• _EXERCISE GOAL_
Please write out the lines of the data exactly, beginning with the first and ending with the line containing "You are a computer-use agent. 952x952 pixels."; leave the pictures behind.
*** THE INPUT ***
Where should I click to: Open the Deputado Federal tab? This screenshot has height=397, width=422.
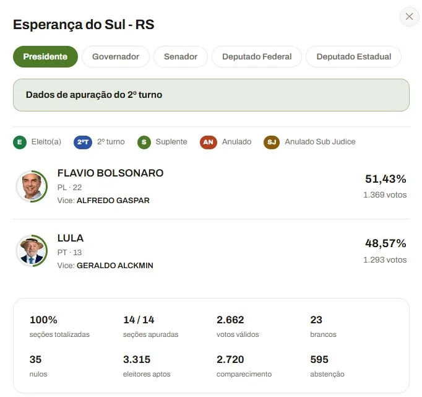point(257,56)
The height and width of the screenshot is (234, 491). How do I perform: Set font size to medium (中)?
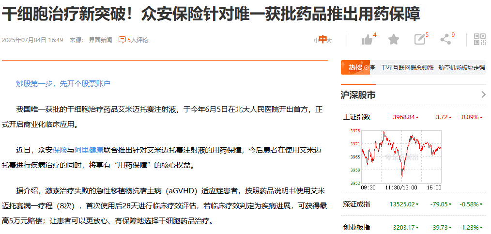click(x=322, y=40)
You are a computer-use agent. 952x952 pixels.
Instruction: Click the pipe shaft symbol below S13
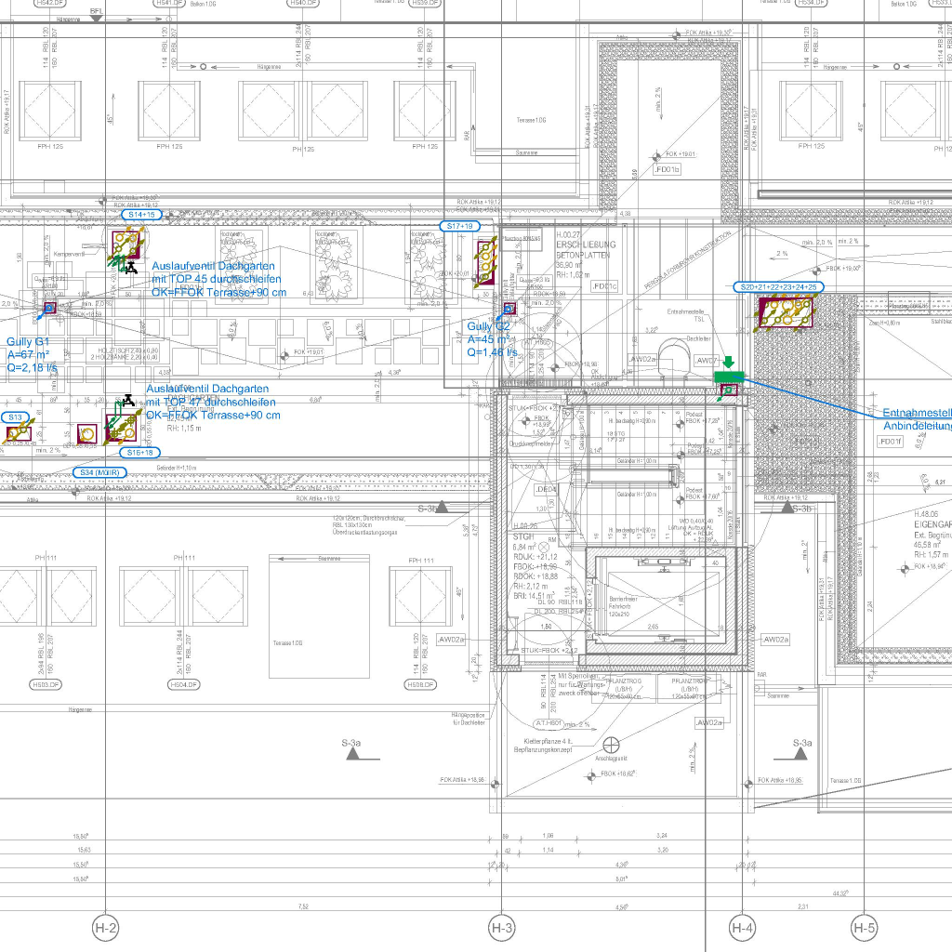pyautogui.click(x=18, y=433)
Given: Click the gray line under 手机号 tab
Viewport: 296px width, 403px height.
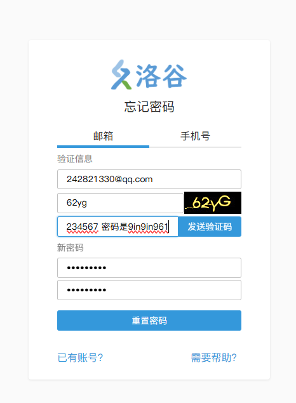Looking at the screenshot, I should pyautogui.click(x=195, y=147).
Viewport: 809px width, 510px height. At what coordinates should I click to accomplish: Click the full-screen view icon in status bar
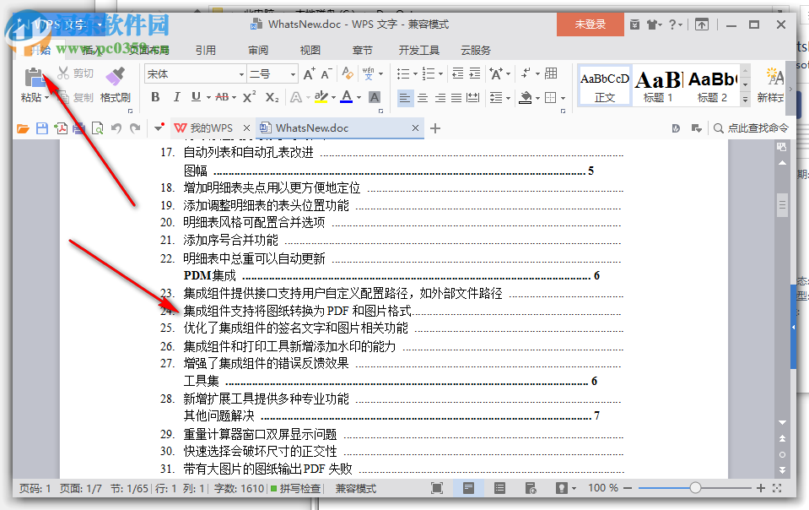[x=438, y=488]
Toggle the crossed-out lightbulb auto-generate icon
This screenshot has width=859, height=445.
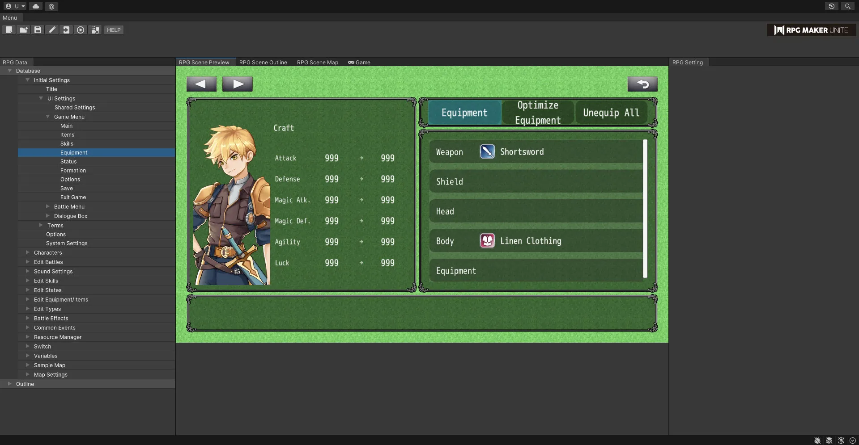click(x=841, y=441)
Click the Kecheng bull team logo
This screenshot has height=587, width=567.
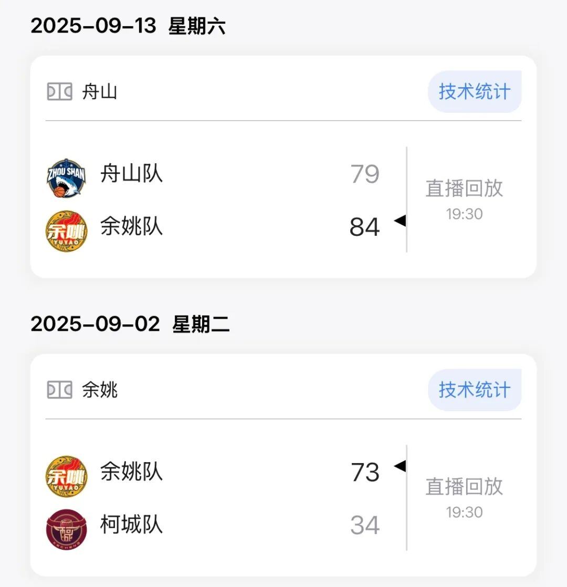(x=66, y=529)
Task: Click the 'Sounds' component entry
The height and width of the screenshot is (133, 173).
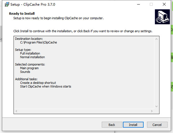Action: (25, 72)
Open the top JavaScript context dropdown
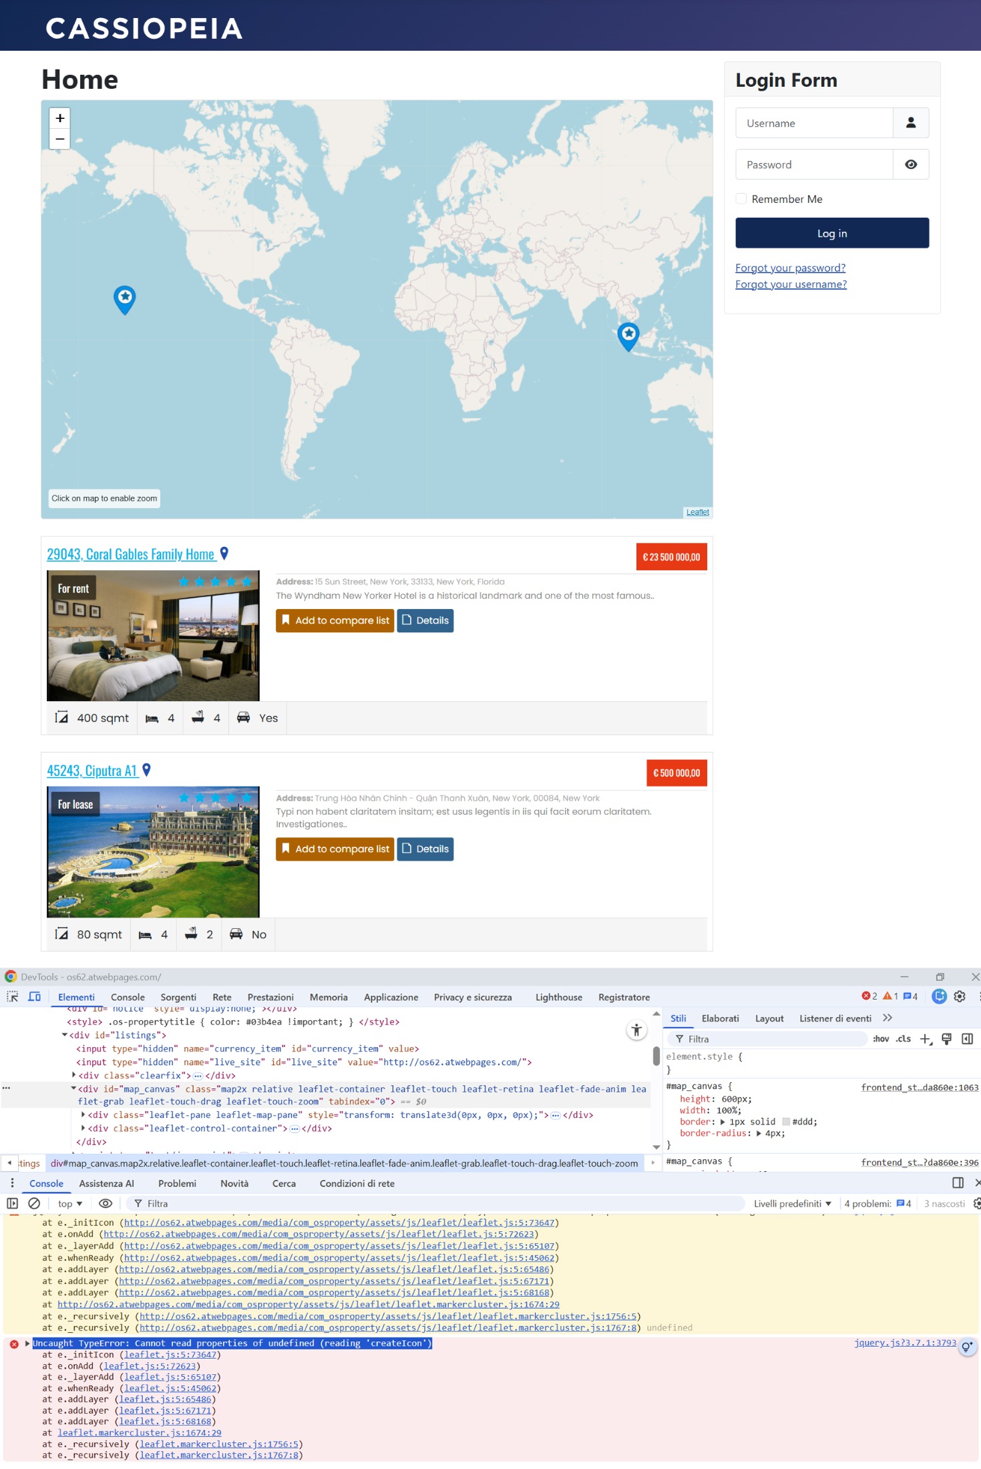 (70, 1203)
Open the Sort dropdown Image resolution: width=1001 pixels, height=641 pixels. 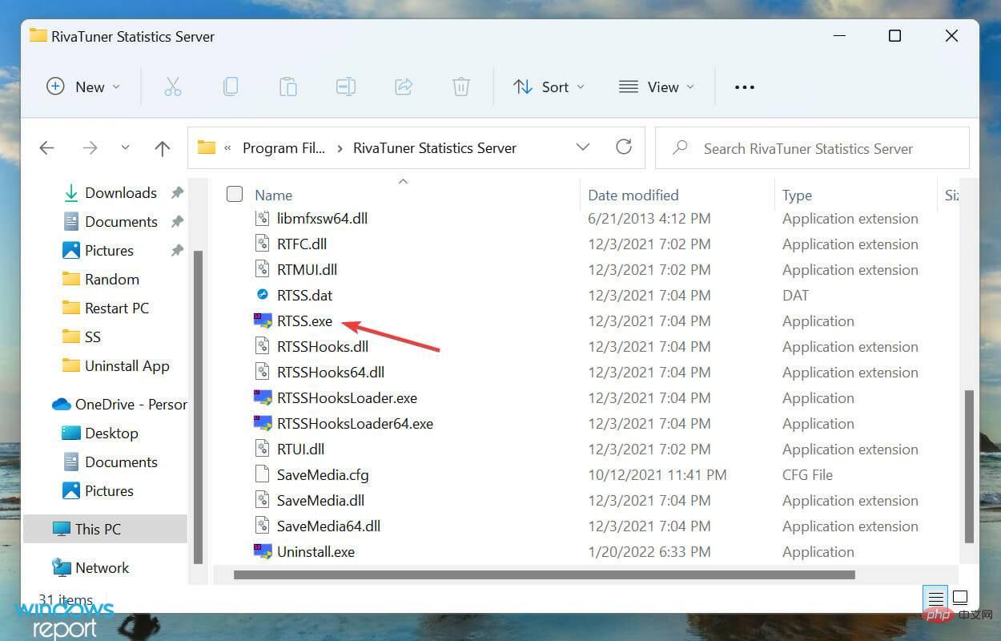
***
• _PROBLEM SOLUTION_
Where should I click to: Open the Deputado Federal tab? This screenshot has height=397, width=422.
point(257,56)
The height and width of the screenshot is (234, 491). How do I perform: Set font size to medium (中)?
click(x=322, y=40)
You are a computer-use agent. 952x952 pixels.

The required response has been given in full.